Records from a dataset:

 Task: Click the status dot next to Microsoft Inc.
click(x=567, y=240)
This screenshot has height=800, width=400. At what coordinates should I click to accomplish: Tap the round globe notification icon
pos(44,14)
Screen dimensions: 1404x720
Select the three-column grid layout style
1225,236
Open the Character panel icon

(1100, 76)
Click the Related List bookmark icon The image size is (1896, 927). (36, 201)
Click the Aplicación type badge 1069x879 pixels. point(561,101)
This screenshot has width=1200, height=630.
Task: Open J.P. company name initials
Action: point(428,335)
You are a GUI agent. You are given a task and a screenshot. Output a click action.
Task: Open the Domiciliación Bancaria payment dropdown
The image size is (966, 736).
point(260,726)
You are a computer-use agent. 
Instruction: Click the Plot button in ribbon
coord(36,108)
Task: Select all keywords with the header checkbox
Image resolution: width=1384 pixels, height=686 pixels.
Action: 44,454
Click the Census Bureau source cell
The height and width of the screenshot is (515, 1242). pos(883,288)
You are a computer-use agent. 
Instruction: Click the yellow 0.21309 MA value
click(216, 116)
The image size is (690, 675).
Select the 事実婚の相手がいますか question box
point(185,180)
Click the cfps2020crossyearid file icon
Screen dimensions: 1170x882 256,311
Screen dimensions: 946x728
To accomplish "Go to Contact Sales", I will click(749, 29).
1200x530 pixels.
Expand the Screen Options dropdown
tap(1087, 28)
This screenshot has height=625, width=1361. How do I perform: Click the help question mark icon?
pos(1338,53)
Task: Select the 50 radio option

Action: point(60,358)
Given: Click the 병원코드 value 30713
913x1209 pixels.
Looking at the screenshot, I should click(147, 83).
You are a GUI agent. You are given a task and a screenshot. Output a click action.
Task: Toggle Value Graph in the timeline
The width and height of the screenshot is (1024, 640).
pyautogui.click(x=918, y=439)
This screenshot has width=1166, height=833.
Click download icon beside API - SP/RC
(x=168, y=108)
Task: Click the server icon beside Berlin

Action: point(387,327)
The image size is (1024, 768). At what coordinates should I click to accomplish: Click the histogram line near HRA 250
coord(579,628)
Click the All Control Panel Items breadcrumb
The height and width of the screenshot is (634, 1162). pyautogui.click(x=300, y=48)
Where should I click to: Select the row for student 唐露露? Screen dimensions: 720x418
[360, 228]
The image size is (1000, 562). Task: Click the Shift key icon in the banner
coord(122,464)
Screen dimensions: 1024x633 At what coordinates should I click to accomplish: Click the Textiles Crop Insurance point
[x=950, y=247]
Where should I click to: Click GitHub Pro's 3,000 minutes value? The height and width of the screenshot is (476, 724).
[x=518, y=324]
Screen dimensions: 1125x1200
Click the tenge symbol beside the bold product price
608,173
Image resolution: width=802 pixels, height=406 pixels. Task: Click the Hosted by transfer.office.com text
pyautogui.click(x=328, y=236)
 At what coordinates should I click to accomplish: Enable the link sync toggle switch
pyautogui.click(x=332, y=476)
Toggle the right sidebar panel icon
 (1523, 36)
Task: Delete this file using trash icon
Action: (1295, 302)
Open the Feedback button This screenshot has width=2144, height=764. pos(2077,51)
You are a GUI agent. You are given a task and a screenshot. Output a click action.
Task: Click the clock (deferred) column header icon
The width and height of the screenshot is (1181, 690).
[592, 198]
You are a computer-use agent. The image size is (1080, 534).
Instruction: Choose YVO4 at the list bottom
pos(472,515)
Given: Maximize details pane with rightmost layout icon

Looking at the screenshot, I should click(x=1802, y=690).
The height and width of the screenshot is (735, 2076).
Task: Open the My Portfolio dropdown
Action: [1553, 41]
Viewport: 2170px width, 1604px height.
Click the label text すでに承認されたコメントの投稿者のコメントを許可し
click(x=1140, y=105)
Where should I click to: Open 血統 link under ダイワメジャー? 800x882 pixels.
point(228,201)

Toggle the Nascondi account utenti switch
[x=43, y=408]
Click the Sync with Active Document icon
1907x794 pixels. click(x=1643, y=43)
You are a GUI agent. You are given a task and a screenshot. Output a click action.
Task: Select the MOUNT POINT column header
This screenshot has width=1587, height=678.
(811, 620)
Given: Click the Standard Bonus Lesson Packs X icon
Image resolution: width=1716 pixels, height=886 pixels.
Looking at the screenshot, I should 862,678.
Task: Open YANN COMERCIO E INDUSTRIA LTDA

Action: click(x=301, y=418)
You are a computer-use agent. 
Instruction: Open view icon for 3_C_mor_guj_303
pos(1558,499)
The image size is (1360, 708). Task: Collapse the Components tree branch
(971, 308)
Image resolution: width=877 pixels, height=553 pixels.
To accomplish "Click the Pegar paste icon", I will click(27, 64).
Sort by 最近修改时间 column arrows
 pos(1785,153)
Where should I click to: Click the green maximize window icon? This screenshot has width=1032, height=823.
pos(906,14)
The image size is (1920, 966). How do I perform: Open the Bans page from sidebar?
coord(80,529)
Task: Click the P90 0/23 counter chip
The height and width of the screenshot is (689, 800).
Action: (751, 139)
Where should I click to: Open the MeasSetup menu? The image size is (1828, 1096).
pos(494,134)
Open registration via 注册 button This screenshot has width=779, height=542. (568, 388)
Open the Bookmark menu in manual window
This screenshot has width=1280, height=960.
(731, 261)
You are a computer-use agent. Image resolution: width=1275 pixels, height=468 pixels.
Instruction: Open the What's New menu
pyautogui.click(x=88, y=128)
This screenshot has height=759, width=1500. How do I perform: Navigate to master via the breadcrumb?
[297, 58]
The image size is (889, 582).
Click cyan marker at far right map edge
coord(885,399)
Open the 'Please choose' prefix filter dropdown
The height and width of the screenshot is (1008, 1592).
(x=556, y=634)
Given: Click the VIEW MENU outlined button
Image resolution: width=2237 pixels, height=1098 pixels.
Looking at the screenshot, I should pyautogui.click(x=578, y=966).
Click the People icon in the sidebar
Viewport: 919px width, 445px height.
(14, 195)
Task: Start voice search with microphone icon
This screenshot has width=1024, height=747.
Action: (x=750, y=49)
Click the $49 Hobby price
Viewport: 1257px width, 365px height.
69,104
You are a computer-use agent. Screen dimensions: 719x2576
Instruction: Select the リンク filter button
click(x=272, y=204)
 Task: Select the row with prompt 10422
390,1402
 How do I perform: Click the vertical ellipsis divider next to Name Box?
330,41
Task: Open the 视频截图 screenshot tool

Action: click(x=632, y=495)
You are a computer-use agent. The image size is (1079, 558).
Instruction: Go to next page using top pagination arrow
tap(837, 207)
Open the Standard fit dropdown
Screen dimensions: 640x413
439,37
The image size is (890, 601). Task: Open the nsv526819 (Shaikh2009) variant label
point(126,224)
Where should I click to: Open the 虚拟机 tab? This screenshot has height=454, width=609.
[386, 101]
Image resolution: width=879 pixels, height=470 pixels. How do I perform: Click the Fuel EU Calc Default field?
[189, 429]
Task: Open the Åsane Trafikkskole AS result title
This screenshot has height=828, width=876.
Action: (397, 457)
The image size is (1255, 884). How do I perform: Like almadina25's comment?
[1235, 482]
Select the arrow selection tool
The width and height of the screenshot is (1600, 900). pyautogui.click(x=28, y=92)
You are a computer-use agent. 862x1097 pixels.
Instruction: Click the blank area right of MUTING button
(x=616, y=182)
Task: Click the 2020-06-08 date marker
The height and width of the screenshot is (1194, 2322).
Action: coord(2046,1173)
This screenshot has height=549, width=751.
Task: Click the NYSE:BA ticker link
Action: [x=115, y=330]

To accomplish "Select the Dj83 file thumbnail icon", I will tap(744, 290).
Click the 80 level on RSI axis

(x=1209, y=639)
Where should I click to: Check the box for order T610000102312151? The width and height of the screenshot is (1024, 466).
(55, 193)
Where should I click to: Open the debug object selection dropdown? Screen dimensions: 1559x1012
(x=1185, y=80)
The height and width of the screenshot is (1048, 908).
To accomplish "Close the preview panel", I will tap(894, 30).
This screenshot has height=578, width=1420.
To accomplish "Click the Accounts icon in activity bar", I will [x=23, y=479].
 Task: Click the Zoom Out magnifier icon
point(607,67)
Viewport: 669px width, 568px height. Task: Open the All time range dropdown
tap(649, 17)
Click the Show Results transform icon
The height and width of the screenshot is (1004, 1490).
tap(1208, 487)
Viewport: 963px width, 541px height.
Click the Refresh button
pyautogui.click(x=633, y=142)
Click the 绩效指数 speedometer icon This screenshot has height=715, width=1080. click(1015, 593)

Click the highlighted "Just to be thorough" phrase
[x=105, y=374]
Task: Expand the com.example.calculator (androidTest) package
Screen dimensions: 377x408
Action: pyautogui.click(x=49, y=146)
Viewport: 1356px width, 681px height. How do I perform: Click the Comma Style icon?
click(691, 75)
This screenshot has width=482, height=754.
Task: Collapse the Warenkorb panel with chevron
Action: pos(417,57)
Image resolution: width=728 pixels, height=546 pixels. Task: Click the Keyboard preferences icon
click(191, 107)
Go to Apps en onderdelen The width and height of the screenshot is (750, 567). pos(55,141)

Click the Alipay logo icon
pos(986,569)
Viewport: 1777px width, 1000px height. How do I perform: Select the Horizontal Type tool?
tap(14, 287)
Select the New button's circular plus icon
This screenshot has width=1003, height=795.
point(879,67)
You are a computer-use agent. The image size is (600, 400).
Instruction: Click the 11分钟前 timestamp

WHAT IS BEING ASKED -
Copy out the lines of the records above word for word, starting with the line containing "Task: Open the Åsane" and going on through the line containing "(x=616, y=182)", with both of those lines included.

ANSWER BELOW -
Task: Open the Åsane Trafikkskole AS result title
This screenshot has height=828, width=876.
Action: (397, 457)
The image size is (1255, 884). How do I perform: Like almadina25's comment?
[1235, 482]
Select the arrow selection tool
The width and height of the screenshot is (1600, 900). pyautogui.click(x=28, y=92)
You are a computer-use agent. 862x1097 pixels.
Instruction: Click the blank area right of MUTING button
(x=616, y=182)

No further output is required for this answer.